Na początku maja sąd uznał, że 35-latek z Dolnego Śląska jest winny spowodowania wypadku ze skutkiem śmiertelnym. I skazał go na więzienie w zawieszeniu. Kilkanaście dni później w kolejnym wypadku z udziałem mężczyzny zginął motorowerzysta. Prokuratorzy chcieli, by podejrzany został tymczasowo aresztowany. Sąd jednak, dwukrotnie, się na to nie zgodził.
10 maja 2018 roku Sąd Rejonowy w Jeleniej Górze uznał 35-letniego Tomasza L. za winnego spowodowania wypadku, w którym zginęła przechodząca przez pasy piesza. Skazał go na rok więzienia w zawieszeniu na dwa lata. Wyrok nie był prawomocny, a Tomasz L. mógł wciąż wsiadać za kółko.
Zderzył się z motorowerem
Samochodem podróżował po południu 29 maja. To właśnie wtedy, na ulicy Parkowej w Karpaczu, doszło do wypadku.

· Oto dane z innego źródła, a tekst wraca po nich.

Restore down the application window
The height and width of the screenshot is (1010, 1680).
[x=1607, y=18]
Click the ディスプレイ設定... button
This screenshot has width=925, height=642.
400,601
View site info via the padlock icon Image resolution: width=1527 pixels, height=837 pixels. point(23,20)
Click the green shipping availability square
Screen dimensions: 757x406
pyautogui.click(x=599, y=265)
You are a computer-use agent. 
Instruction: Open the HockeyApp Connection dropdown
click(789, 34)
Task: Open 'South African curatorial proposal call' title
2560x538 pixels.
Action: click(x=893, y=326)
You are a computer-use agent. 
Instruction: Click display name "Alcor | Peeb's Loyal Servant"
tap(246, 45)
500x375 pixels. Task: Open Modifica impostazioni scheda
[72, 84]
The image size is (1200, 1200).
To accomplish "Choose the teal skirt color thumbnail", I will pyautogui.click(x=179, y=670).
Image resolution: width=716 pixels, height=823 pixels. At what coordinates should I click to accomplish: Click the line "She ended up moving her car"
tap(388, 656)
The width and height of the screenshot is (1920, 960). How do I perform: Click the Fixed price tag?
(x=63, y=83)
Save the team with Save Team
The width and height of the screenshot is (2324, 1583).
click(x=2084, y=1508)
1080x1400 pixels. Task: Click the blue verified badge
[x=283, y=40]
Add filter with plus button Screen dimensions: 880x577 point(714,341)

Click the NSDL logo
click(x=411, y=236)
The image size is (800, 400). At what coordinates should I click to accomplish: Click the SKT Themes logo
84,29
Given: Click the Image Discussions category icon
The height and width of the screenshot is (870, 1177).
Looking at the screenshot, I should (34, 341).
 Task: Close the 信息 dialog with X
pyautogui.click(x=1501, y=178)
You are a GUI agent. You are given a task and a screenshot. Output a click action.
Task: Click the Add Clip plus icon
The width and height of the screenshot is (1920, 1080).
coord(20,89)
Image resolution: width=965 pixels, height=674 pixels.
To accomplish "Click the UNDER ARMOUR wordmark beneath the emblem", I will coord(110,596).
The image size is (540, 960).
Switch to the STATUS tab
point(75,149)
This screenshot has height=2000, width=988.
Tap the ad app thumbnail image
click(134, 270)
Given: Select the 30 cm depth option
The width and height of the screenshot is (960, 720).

- Ze wstępnych ustaleń wynika, że 35-letni kierujący samochodem osobowym z nieustalonych przyczyn zderzył się czołowo z motorowerem, którym kierował 66-latek - informowała podinsp. Edyta Bagrowska z policji w Jeleniej Górze. Starszy mężczyzna zmarł na skutek odniesionych obrażeń. Podejrzany o spowodowanie wypadku był trzeźwy. Pobrano mu jednak krew do badań, by sprawdzić, czy w momencie zdarzenia nie był pod wpływem narkotyków lub innych środków odurzających.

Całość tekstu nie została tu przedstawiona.